FR:
L’école ne fait pas partie du champ du travail social. Les mêmes questions, pourtant, traversent l’espace scolaire, espace social par excellence, et les institutions relevant de ce champ. Ainsi la question de la prise en compte du religieux, qui a ressurgi il y a une vingtaine d’années, avec les premières polémiques sur le port du foulard dit « islamique » à l’école, interpellant une laïcité qui semblait jusque-là inébranlable.
En 2002, le « rapport Debray » pose la nécessité de renforcer l’étude du religieux comme objet de culture. « Il ne s’agit pas de remettre “Dieu à l’école” », mais de comprendre que « traditions religieuses et avenir des humanités sont embarqués sur le même bateau » (Debray, 2002 : 5) et de lutter contre une ignorance génératrice d’irrationalité et de fanatisme.
L’école, à juste titre, renvoie les convictions de chacun à la sphère privée. Au nom de quoi elle ignore l’existence de ces convictions chez ses élèves, les abandonnant dans leur quête spirituelle et identitaire et refusant de voir les conséquences de cette conception d’une laïcité mal comprise.

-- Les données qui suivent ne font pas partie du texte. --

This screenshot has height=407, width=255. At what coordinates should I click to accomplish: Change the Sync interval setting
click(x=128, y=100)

Car la laïcité française n’est pas incompatible avec une prise en compte du fait religieux à l’école. Elle fournit au contraire le cadre idéal pour comprendre qu’une religion n’est qu’une déclinaison particulière d’un phénomène partagé qui traverse – et structure – toutes les sociétés humaines, apprendre à relativiser, à ne pas diaboliser la religion – ou la non-religion – de l’autre, accéder, au-delà du sens propre du culte, des textes, des représentations, au sens figuré, symbolique.

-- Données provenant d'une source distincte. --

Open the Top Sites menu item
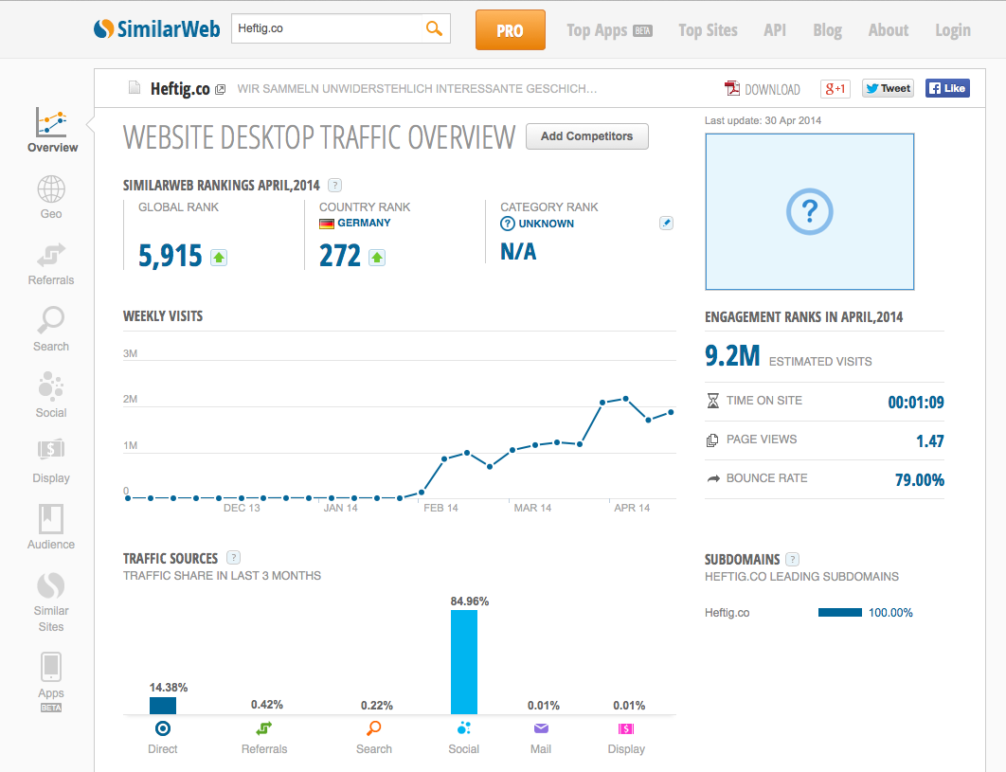The height and width of the screenshot is (772, 1006). tap(708, 30)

Aujourd’hui, cependant, les enseignants ne sont pas suffisamment formés et abordent le plus souvent les faits religieux sous la forme d’un catalogue, sans établir entre eux les liens indispensables pour que tous les élèves, quelles que soient leurs références culturelles, familiales, personnelles, comprennent non seulement l’histoire de l’humanité, mais aussi celle de nos sociétés contemporaines.
EN:
School is not part of the domain of social work. The same questions, however, traverse the school space, a social space par excellence, and the institutions that come under this domain. Hence the question of considering the religious, which resurfaced twenty years ago with the first polemics on the so-called “Islamic” headscarf being worn at school, challenging a secularity that until then seemed unshakeable.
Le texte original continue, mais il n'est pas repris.